Le temps d'un appel système avec un numéro de fonction système inexistant, créant ainsi un kernel switch minimal, sur Athlon 64 3000+ à 1800 Mhz avec Linux 2.6.16 à 2.6.36 compilé x86_64, en utilisant la fonction SYSENTER en assembleur, se résume à environ 160 cycles de CPU dont quelques uns passés dans arch/x86/kernel/entry_64.S/system_call. Un programme écrivant octets par octets dans /dev/null, a besoin de 360 cycles de CPU par écriture sur le noyau 2.6.36 x86_64. Le temps d'un kernel switch est donc très significatif mais pas non plus collosal. Le temps de distribution de l'appel est responsable de la moitié du temps de l'appel. C'est cette partie qu'il est facile d'optimiser et qui a déjà été super optimisée par Linux. Sous la 2.6.16, il fallait toujours 160 cycles pour un syscall inexistant mais il fallait 490 cycles pour un write(2) d'un octet dans /dev/null. Bien entendu il vaut mieux bufferizer sur quelques kilo-octets les données avant de les sortir, mais ça resterait vrai si un kernel switch était instantané. Par contre si on considère un système comme MS-DOS ou Windows 9x ou NT/2K/XP, les appels systèmes sont nettement plus lents.

MINIXv3 fait fort avec environ 9700 cycles pour écrire un octet dans /dev/null et 3300 cycles pour un appel système inexistant, toujours sur l'Athlon 64 3000+. Ça prouve qu'il vaut mieux optimiser le noyau plutôt que d'essayer à tout prix de supprimer les kernel switches.

Conclusion

L'optimisation est encore d'actualité. Le temps de CPU est important, mais aussi les entrées-sorties dans les applications intensives. Il ne faut pas céder à la tentation de rejeter les problèmes de lenteur sur des éléments échappant au contrôle du programmeur, que ce soient les librairies employées, le langage de programmation, les entrées-sorties, les appels système.

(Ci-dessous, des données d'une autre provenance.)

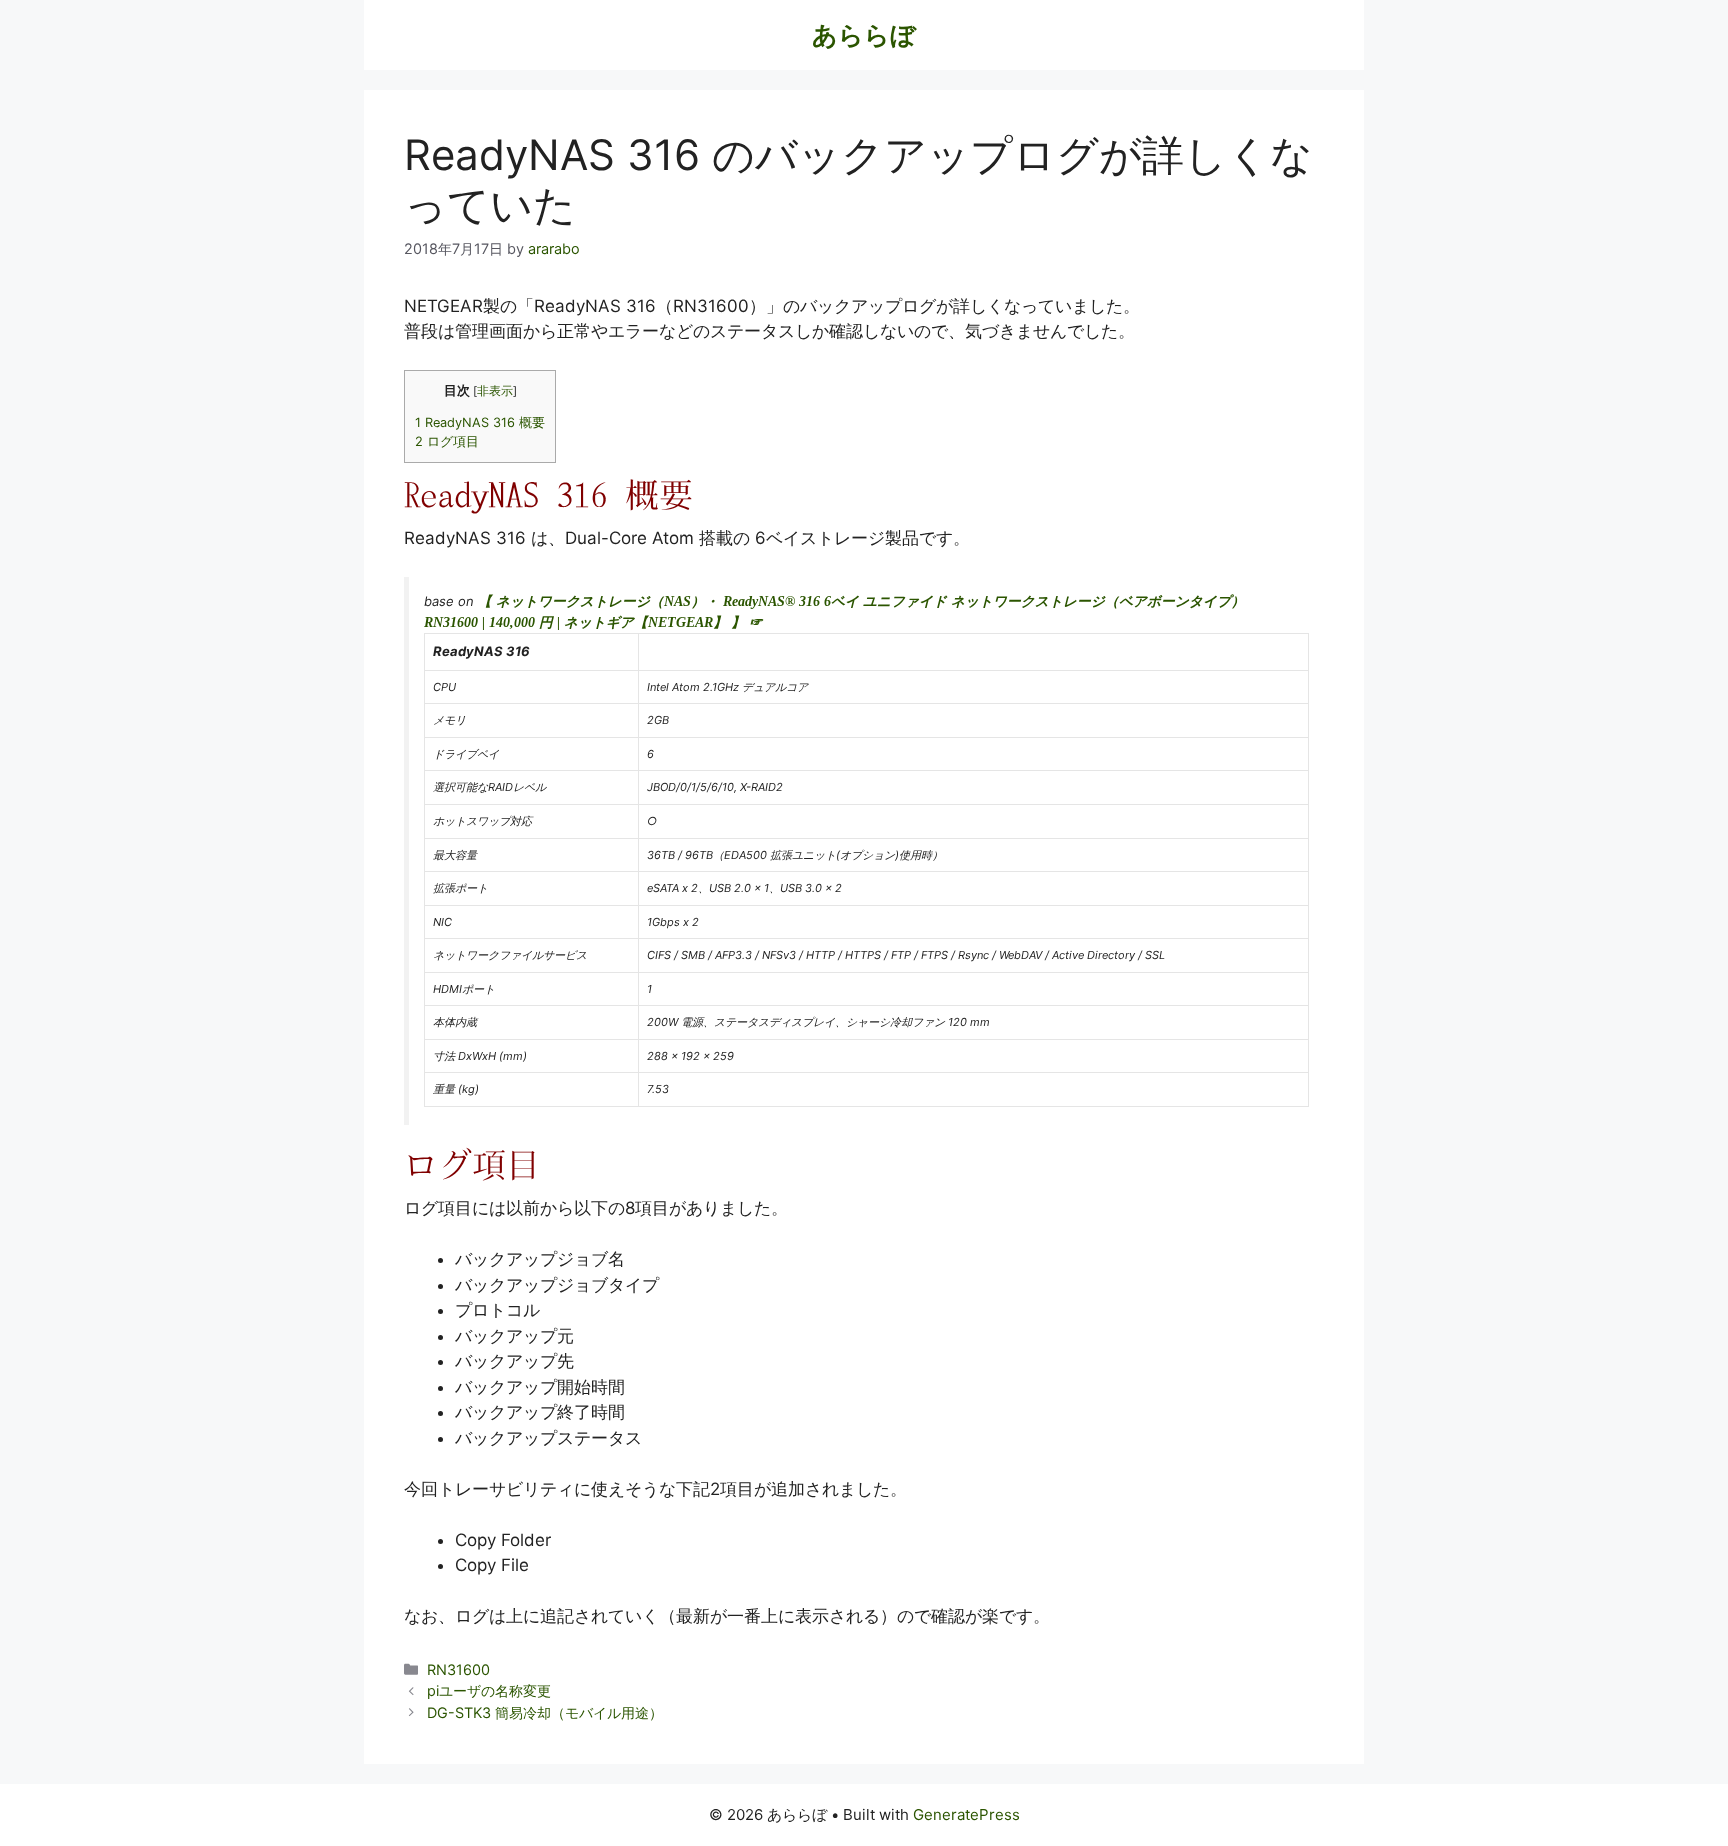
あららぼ (864, 35)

Il existe un ultime argument: Mais, les PC sont super rapides de nos jours, pourquoi n'utiliserions nous pas les programmes des années 80 mais en plus lent et buggé sur les ordinateurs derniers cris ? Ça ressemble à un complot pour nous faire acheter des nouveaux ordinateurs tous les 2 ans. Alors qu'un lot de nouvelles possibilités s'offre, grâce aux performances du matériel, on voudrait le transformer en vieilleries par la puissance du logiciel !

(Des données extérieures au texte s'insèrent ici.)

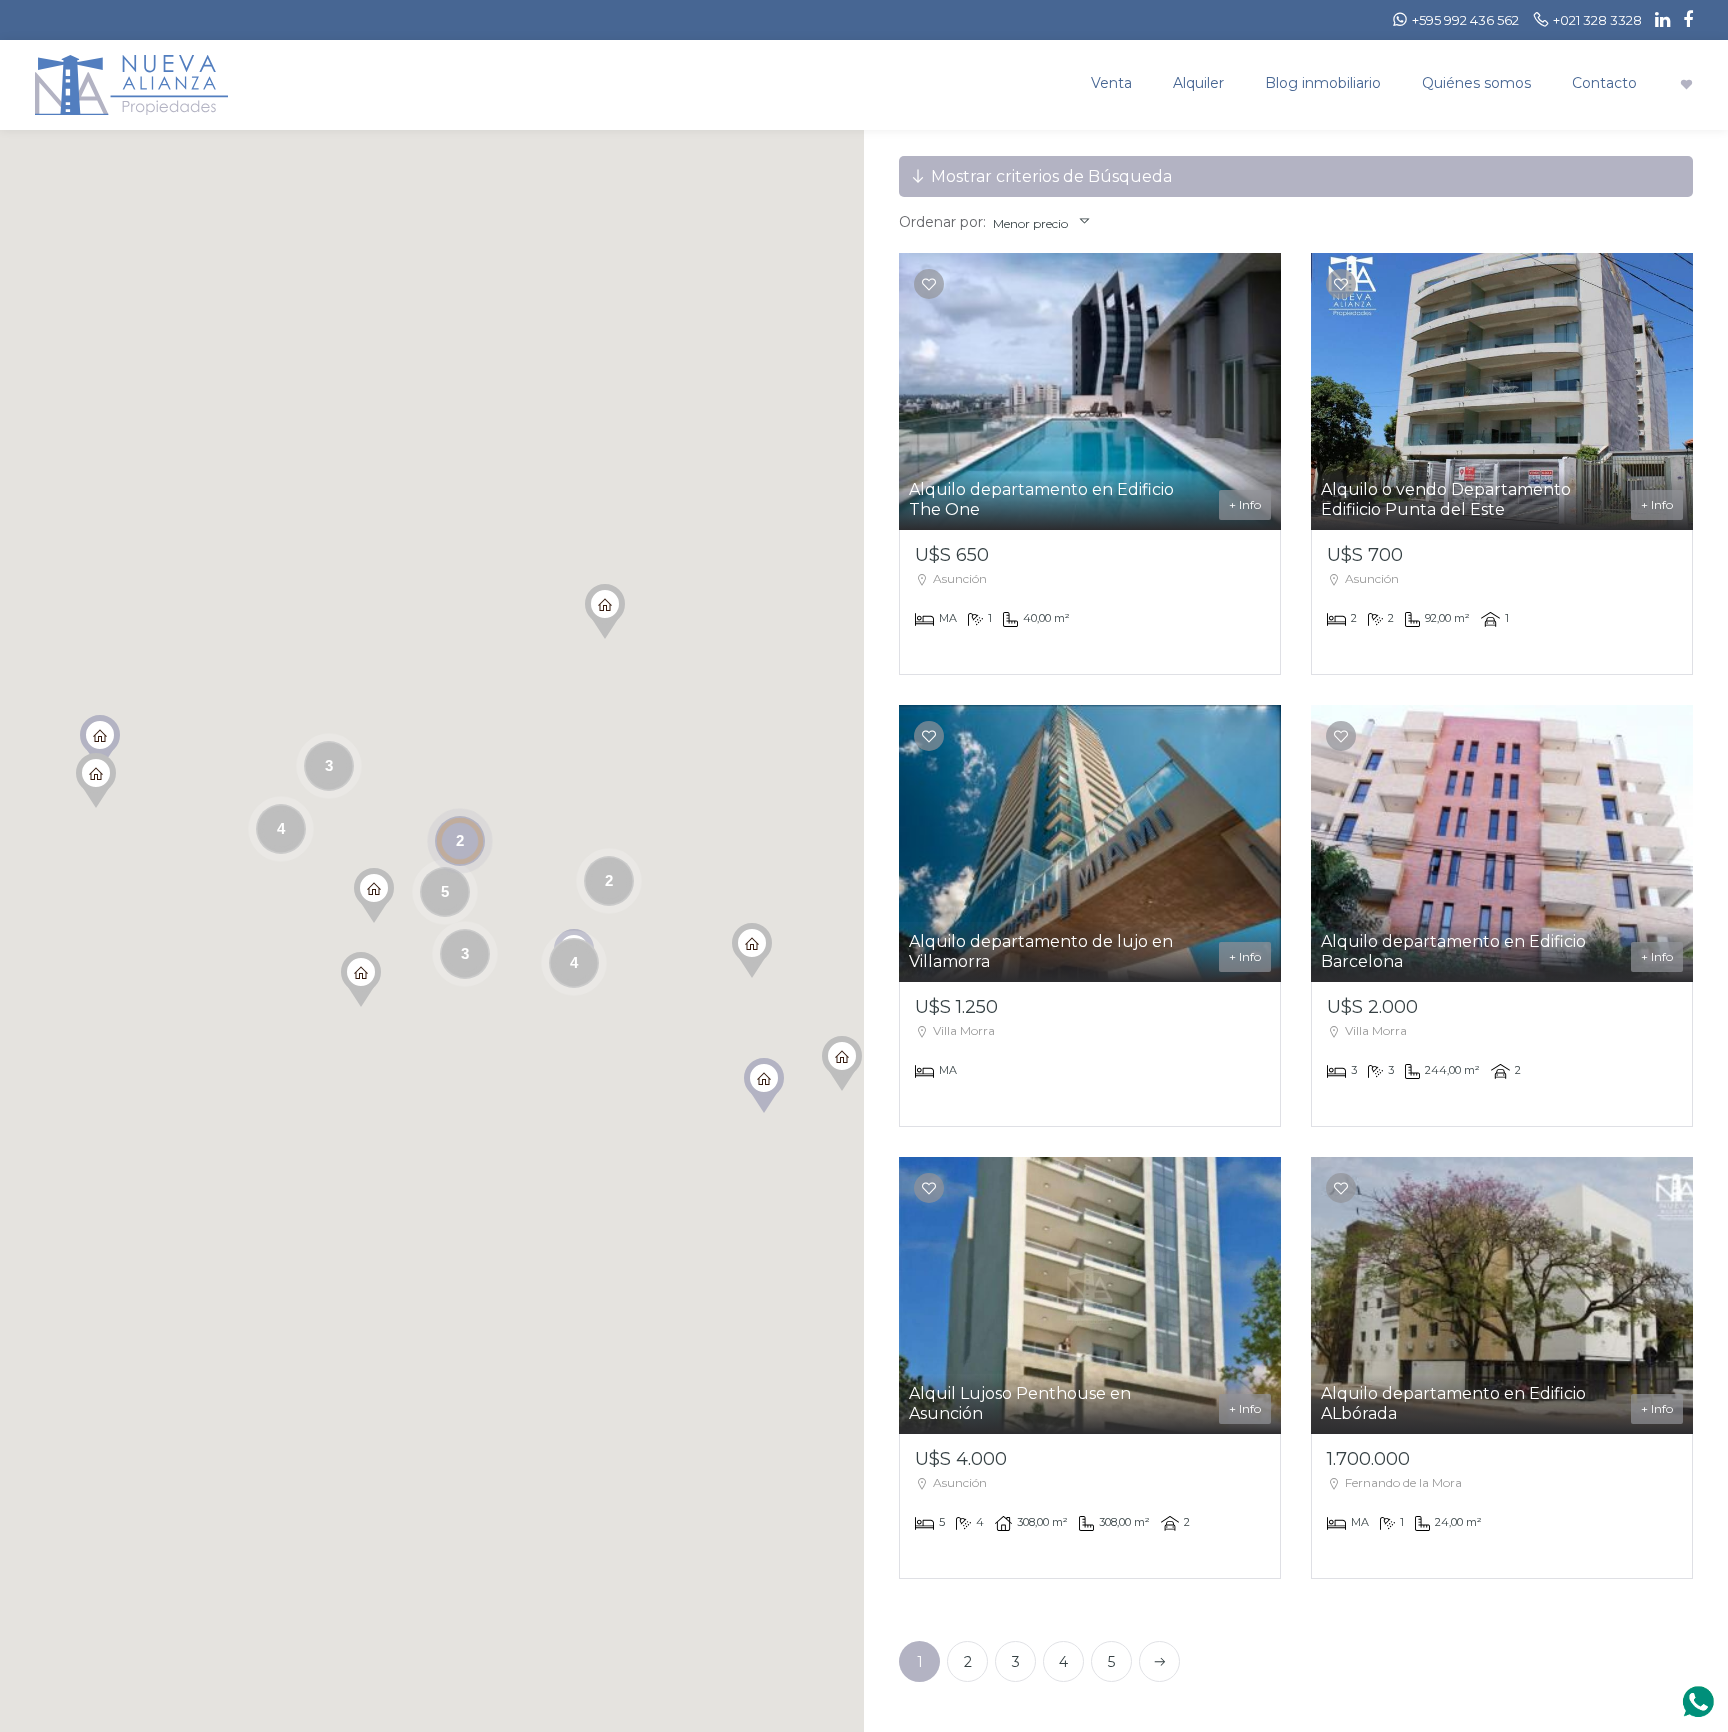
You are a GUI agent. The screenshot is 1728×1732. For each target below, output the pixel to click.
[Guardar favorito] (929, 284)
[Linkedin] (1657, 20)
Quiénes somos (1476, 83)
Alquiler (1198, 83)
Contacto (1604, 83)
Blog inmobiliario (1323, 83)
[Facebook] (1683, 20)
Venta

C'est à cause de cette mentalité qu'on arrive même pas à imposer la même plateforme sur les UMPC et les PC traditionnels. En effet en 2008, moults UMPC basés sur Windows XP existaient. Ils ne sont plus disponibles parce que Windows XP n'est plus en vente et Windows 7 trop gourmand et même pas portable à l'architecture ARM. Les UMPC se sont fait remplacer par des tablettes Android qui ont pourtant largement la puissance de faire tourner Windows XP ou une vraie distribution Linux avec XFCE. L'incompétence de Microsoft et de Google détruisit le rêve d'une plateforme unique alors que les UMPC ont enfin des processeurs surpuissant. De plus, Microsoft abandonne Windows Mobile qui était pourtant basée sur l'API Win32 au profit d'une horreur dénommée Windows Phone 7. Bon, heureusement on peut améliorer Android en lui rajoutant un serveur X11.